Them and us – the pitting of lesbians against transwomen by the gender normative majority

So, I’m in a Facebook discussion about the Indigo Girls’ decision to speak out against Michfest’s  “Womyn born Womyn only” policy, and somebody says something that makes me think “aha, now I get where all this stupidity towards trans women comes from”. One commenter, in support of IG’s non-transphobic position, pointed out that once upon a time lesbians were excluded from women’s space because they were not seen as “proper women” either – they were seen as “too much like men”.

Is there an “it’s either them or us” thing going on here? Because many lesbians show visible differences from straight women that we generally associate with gender. If we acknowledge gender is significant, some lesbians can then be marginalised by cis/het women for their gender difference.

So, is the only real option to make gender irrelevant, and count only “biological sex”? And of course pretend biological sex is some essential and binary thing that is not in itself partly socially constructed.

But in doing this many gender variant lesbians are forced by their own community into an uncomfortable closet. I know, because I was one of them, but I’m not alone. Since I started my blog, many lesbians have approached me and admitted they have differences that are not to do with their sexuality, but their gender. My partner felt this so strongly he decided to transition, but many more of us occupy the complicated borderlands, experiencing a difference that goes unnamed and unacknowledged, or just gets lumped in with our sexuality as if it’s the same thing.

So when Julie Bindel confidently claims that her gender non-conformity as a child turned out to mean she was a lesbian and oh, horror, if she was young today someone might “mistake” it for a gender issue and allow a child to transition, I think that whole construction needs a bit of unpicking. Her assumptions are numerous:

Assumption #1: It is preferable to be a lesbian than trans.

Assumption #2: There is no difference between a female-assigned child who says “I want to marry a princess” or who says “I want to be a prince” – gender identity is not allowed to be a thing in its own right.

Assumption #3: Kids are not self-aware and we should dismiss what they think about themselves and control their choices about their identities and bodies.
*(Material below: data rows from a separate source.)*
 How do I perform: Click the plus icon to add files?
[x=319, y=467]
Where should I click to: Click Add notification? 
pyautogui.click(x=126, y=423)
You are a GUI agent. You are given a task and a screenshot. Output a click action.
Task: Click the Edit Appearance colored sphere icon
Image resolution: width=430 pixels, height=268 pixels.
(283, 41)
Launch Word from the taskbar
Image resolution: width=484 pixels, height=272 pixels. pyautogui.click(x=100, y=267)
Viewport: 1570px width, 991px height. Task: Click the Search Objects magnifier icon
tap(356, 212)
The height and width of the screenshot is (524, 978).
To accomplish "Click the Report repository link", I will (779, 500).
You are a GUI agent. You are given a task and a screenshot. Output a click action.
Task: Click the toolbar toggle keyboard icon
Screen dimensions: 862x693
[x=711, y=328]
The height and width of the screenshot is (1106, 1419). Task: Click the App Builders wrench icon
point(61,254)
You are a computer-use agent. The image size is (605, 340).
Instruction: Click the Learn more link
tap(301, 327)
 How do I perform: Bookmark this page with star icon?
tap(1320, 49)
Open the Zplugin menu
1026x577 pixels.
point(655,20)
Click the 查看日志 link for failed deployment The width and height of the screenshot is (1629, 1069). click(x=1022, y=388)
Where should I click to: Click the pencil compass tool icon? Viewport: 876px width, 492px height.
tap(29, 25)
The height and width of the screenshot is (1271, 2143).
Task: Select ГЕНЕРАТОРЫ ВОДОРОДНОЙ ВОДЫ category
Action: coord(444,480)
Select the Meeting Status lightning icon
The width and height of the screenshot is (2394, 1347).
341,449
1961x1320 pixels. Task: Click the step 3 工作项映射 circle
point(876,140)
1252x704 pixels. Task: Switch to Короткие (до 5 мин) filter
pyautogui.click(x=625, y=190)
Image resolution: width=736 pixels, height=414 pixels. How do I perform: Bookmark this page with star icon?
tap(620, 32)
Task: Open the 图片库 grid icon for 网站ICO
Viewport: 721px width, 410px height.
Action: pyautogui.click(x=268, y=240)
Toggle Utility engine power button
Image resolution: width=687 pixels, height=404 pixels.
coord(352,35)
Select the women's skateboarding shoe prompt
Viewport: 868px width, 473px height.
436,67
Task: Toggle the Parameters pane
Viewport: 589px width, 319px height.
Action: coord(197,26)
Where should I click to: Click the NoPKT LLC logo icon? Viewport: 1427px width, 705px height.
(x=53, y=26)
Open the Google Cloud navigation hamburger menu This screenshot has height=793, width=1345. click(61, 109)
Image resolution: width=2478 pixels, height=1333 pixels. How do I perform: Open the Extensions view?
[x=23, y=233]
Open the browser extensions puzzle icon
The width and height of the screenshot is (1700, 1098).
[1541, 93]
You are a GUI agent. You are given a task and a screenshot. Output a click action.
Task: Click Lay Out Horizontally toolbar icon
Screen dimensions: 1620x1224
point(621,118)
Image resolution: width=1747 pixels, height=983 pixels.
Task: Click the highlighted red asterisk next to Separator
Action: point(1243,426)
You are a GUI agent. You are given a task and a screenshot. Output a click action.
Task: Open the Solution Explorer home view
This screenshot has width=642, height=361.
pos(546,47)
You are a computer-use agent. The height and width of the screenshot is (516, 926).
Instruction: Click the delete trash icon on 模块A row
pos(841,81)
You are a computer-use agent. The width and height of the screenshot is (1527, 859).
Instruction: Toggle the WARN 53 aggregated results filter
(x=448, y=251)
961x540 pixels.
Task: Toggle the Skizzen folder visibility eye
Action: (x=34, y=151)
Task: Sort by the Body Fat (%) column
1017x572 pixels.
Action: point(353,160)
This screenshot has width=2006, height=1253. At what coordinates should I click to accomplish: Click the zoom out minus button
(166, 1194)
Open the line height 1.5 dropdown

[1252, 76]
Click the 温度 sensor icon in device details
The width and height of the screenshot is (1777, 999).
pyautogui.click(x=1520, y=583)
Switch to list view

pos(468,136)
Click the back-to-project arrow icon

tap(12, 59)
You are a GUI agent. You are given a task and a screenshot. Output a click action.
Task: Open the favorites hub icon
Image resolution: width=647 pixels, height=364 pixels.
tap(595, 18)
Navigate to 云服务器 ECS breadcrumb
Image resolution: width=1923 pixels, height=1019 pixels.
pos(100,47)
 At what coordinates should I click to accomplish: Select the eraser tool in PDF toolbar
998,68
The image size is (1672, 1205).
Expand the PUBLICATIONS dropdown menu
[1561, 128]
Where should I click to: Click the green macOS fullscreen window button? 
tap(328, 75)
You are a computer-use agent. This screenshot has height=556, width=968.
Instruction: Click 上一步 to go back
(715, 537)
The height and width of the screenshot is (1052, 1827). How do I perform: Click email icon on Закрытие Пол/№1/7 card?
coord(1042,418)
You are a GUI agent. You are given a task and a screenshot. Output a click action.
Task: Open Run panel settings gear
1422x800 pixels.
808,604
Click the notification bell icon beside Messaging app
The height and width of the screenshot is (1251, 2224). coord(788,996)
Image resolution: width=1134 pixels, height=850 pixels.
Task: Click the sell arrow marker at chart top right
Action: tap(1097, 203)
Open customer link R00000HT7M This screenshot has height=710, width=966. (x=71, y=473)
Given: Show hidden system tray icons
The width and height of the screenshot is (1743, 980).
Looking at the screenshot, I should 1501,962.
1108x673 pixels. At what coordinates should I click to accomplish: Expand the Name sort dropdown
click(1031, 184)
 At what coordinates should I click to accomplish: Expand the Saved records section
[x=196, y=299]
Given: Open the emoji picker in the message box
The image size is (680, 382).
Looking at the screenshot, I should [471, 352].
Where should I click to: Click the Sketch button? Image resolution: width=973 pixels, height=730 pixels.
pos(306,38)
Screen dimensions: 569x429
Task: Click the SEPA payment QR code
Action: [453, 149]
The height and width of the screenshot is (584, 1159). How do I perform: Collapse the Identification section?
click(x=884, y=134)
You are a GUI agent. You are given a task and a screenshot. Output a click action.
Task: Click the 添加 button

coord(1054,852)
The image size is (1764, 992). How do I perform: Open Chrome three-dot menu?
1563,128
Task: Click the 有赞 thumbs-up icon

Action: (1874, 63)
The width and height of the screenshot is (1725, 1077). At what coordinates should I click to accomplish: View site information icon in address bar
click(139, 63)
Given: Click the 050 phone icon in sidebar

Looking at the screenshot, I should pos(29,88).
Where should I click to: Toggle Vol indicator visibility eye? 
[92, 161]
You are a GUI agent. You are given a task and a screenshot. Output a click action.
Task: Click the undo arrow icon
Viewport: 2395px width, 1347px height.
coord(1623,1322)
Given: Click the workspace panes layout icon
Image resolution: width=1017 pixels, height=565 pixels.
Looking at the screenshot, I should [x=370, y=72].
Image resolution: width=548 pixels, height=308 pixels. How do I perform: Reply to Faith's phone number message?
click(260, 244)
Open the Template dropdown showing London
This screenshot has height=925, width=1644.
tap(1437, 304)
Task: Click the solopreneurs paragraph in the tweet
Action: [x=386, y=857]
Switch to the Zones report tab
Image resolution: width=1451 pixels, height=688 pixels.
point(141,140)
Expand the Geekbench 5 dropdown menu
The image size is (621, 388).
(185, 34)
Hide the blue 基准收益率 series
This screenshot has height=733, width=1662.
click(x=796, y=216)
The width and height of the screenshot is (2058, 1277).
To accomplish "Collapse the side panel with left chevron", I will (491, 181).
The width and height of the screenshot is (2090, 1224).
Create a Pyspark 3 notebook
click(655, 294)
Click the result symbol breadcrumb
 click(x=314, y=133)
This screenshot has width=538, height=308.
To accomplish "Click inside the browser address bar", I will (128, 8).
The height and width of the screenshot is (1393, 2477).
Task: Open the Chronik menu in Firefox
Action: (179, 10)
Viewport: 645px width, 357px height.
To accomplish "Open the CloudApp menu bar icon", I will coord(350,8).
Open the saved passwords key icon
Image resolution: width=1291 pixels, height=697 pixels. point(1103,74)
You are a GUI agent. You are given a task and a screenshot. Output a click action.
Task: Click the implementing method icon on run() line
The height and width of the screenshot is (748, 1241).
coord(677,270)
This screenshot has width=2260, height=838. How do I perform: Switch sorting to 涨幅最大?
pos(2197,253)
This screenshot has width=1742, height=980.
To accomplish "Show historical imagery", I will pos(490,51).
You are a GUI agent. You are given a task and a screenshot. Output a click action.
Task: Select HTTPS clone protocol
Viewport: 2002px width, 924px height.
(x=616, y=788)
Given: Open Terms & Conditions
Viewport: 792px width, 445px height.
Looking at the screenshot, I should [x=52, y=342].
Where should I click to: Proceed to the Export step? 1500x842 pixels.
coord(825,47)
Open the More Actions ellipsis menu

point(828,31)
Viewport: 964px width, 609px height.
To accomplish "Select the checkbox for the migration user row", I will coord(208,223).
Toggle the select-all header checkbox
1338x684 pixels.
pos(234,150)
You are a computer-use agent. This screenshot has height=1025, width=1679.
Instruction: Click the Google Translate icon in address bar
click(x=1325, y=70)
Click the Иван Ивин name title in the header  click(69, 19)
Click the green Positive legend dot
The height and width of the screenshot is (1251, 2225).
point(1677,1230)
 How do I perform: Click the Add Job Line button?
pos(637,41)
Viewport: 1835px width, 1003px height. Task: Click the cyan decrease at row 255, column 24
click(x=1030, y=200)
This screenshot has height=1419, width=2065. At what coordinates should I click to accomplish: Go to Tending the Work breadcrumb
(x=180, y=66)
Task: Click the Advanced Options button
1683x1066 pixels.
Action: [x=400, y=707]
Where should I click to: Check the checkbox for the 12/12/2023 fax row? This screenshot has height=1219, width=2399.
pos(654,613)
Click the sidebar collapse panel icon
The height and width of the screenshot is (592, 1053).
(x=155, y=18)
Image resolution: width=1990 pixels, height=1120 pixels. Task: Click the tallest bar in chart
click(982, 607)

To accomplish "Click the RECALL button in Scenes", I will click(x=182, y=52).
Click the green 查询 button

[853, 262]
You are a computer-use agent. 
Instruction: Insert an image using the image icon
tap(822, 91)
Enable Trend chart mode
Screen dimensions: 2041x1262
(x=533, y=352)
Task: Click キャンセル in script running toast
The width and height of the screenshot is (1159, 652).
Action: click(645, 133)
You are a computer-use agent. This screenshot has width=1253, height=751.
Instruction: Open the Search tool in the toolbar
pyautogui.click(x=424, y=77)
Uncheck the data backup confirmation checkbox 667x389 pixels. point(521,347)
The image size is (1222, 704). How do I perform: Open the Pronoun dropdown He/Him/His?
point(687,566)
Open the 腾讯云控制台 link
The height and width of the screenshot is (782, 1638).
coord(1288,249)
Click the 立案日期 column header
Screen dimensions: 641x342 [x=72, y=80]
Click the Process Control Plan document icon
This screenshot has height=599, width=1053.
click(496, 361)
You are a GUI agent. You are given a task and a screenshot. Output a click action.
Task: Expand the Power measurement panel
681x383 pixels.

We should coercively maintain the sex binary by insisting they adhere to the label they were assigned at birth, even if the child themselves persistently voices a different wish.

Assumption #4: All gender non-conforming children are the same and therefore if one child expresses a need to transition that is validated, this will be imposed on all GNC kids

Assumption #5: something in the biology of being a lesbian makes some lesbians inexplicably immune to the usually pervasive childhood gender messages (but we’re not allowed to call it a gender difference).

Of course, these are all just ways of making meaning and there is no perfect truth, much as we want there to be some objective reality we can measure the world by. We want there to be this consistent, essential category called “woman” and more to the point, given our history of extra marginalisation and oppression as lesbians, we don’t want it defined in a way that excludes us. Perhaps in the back of many lesbian minds is the lurking notion – “We have no choice but to marginalise trans people, it is an act of self-preservation”. So what if we are carving up our own identities in order to make ourselves fit this equally constructed notion of womanhood?

An alternative? Simple – no matter how “masculine” those with female bodies are, they still experience oppression based on any perception of their female sex or gender, plus additional marginalisation for their transgression of gender norms and therefore, they should be allowed under the protective umbrella of feminism, however they identify. And no matter what the history of trans women, they still experience oppression based on any perception of their female sex or gender, plus additional marginalisation for their transgression of gender norms, and therefore, they should be allowed under the protective umbrella of feminism. And while both of these groups should be self-aware of any male or masculine power or privilege they may have possessed or co-opted, this should not be used as an excuse by others to marginalise them further than they are already marginalised.